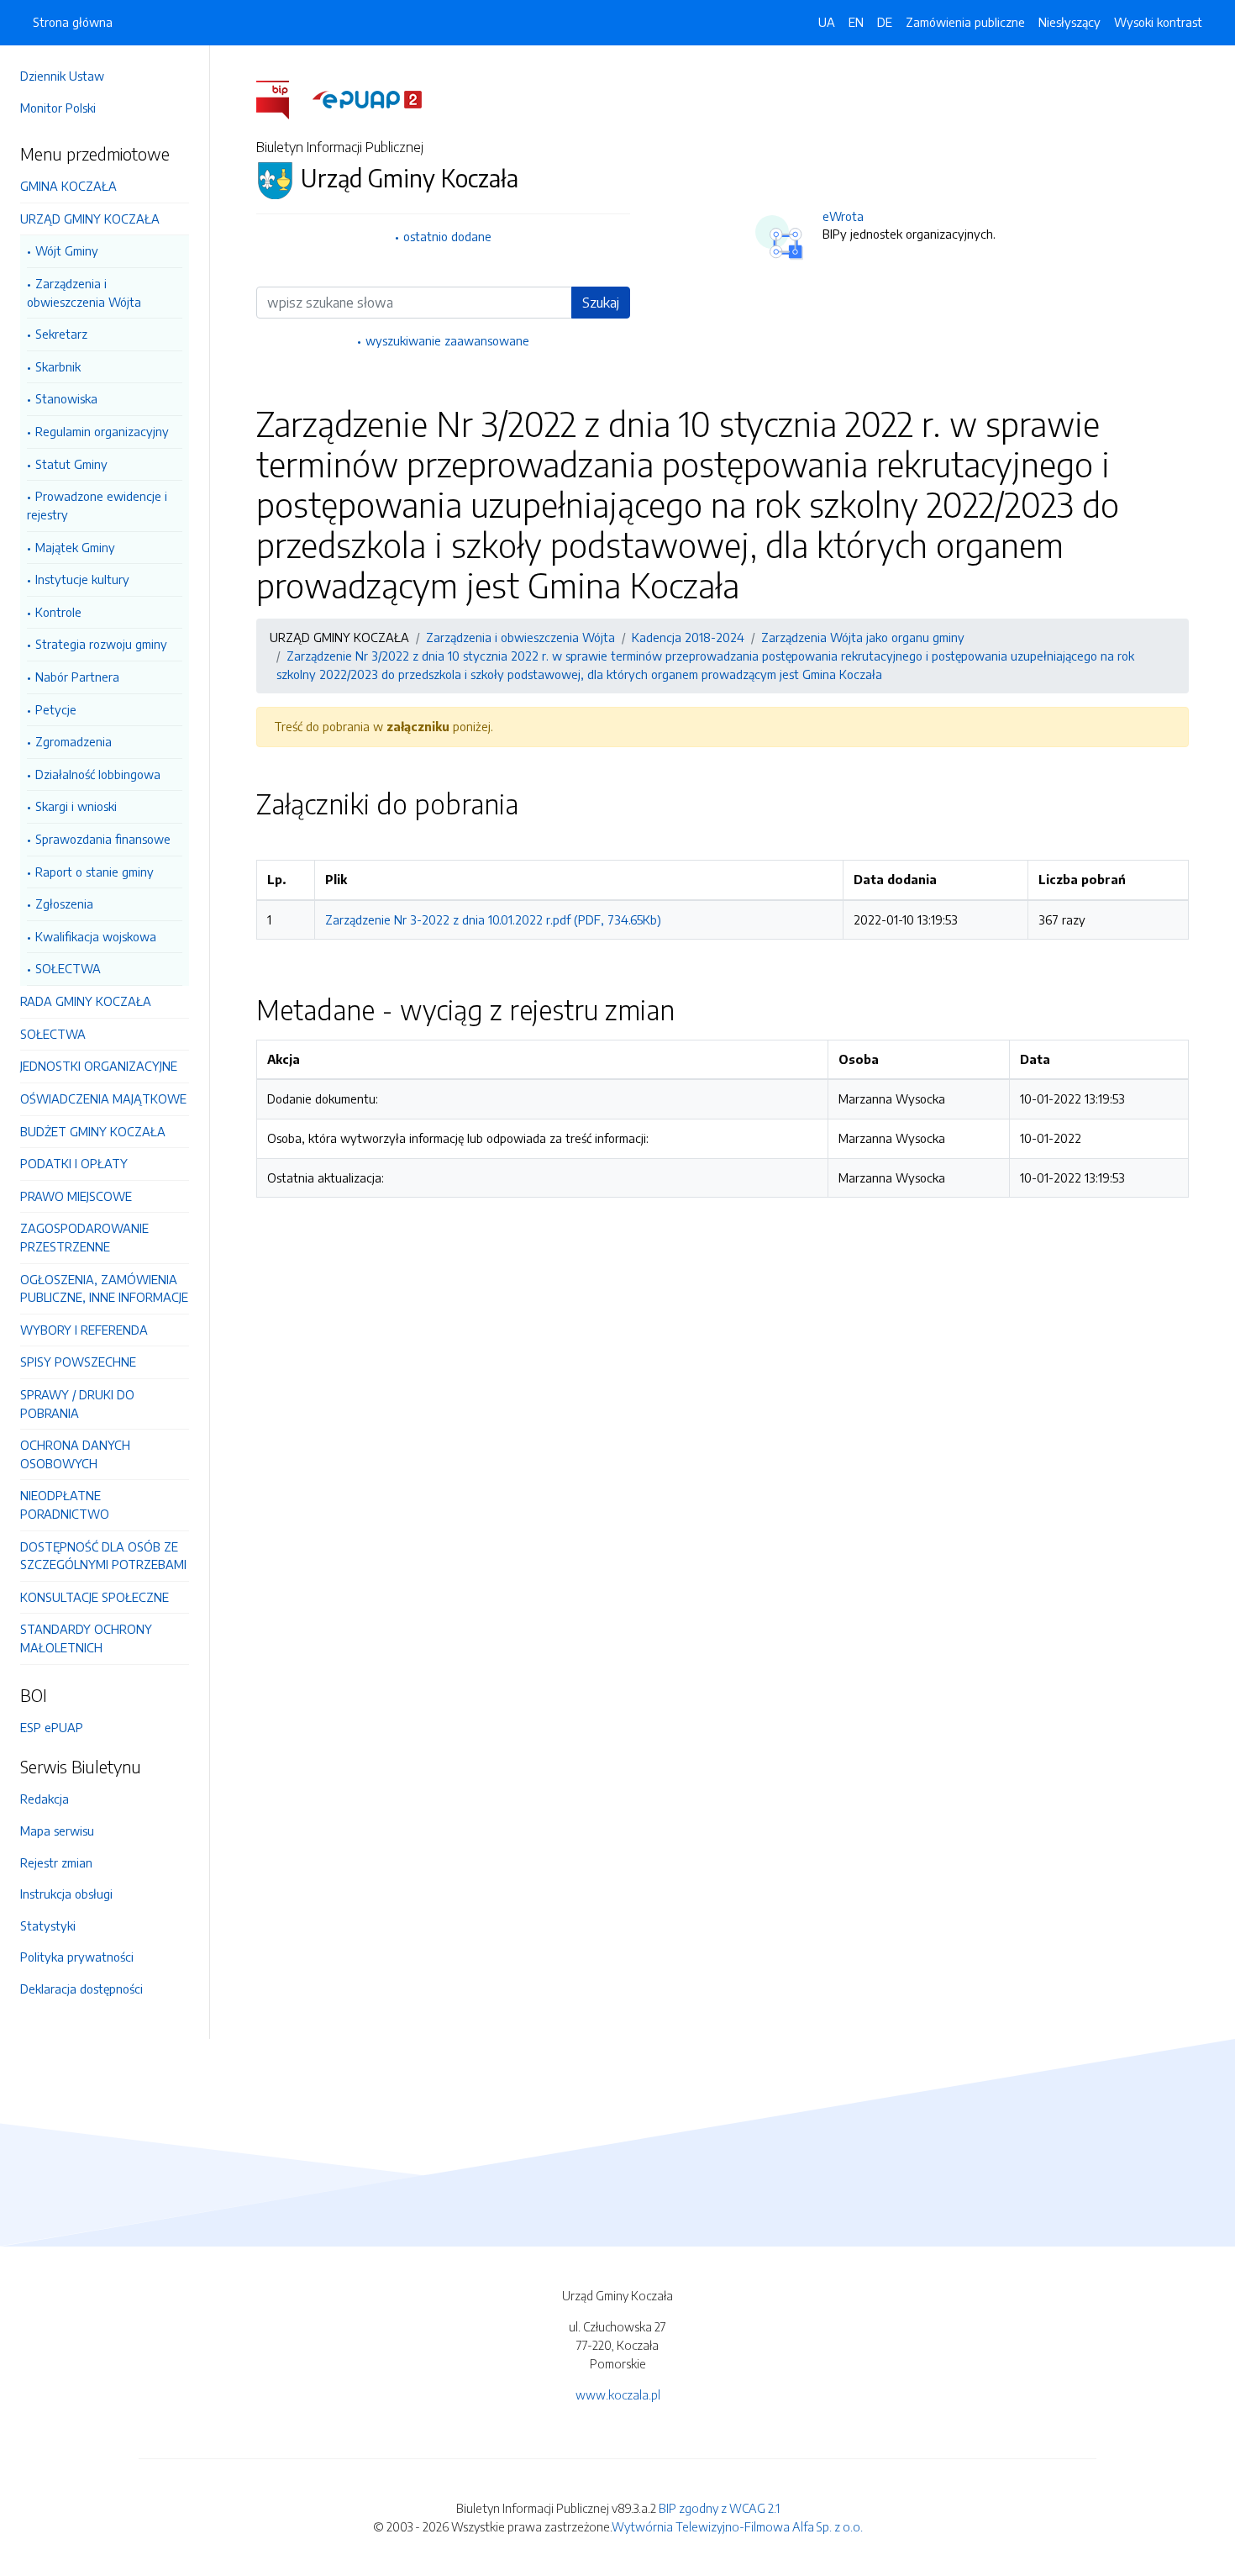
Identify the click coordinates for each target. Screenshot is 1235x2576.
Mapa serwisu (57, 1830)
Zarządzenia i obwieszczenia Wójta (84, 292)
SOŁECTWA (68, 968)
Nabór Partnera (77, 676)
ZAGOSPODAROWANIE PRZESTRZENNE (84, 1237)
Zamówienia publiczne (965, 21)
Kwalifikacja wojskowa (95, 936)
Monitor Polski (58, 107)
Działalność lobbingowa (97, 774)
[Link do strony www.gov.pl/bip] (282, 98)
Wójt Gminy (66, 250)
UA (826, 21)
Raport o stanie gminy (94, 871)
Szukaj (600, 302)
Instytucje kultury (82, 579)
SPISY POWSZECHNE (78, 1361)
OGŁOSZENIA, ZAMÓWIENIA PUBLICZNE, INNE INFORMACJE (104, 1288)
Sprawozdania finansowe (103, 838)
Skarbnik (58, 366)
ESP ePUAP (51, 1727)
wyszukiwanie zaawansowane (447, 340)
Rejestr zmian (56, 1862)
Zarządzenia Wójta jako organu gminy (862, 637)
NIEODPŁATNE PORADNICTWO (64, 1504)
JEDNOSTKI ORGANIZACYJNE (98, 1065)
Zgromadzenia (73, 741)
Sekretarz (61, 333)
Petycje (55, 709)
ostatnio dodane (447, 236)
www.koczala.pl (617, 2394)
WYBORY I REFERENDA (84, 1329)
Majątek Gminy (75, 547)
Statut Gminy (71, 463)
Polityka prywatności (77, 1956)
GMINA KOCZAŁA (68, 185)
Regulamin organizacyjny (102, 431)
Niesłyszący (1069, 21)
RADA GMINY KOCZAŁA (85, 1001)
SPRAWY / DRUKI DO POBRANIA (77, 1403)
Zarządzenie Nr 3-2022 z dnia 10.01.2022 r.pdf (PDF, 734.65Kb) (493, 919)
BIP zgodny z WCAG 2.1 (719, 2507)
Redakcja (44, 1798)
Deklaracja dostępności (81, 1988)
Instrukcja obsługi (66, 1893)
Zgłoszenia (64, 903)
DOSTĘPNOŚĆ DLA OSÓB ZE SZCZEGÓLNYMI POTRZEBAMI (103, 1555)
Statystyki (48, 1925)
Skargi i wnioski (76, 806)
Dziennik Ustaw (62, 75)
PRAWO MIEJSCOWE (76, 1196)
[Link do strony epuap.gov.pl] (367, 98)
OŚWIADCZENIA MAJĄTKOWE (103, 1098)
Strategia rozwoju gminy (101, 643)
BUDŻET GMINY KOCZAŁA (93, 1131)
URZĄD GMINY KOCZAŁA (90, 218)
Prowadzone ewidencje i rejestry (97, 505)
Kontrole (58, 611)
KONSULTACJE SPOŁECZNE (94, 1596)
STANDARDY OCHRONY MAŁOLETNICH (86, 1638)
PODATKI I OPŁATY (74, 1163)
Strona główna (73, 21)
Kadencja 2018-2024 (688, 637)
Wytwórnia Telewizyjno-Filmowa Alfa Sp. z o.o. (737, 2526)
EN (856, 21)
· · · ·
● To do: Give back exactly the lines from the line containing "Kontrole (58, 611)" to the end of the entries, and no other lines.

● Solution below:
Kontrole (58, 611)
KONSULTACJE SPOŁECZNE (94, 1596)
STANDARDY OCHRONY MAŁOLETNICH (86, 1638)
PODATKI I OPŁATY (74, 1163)
Strona główna (73, 21)
Kadencja 2018-2024 (688, 637)
Wytwórnia Telewizyjno-Filmowa Alfa Sp. z o.o. (737, 2526)
EN (856, 21)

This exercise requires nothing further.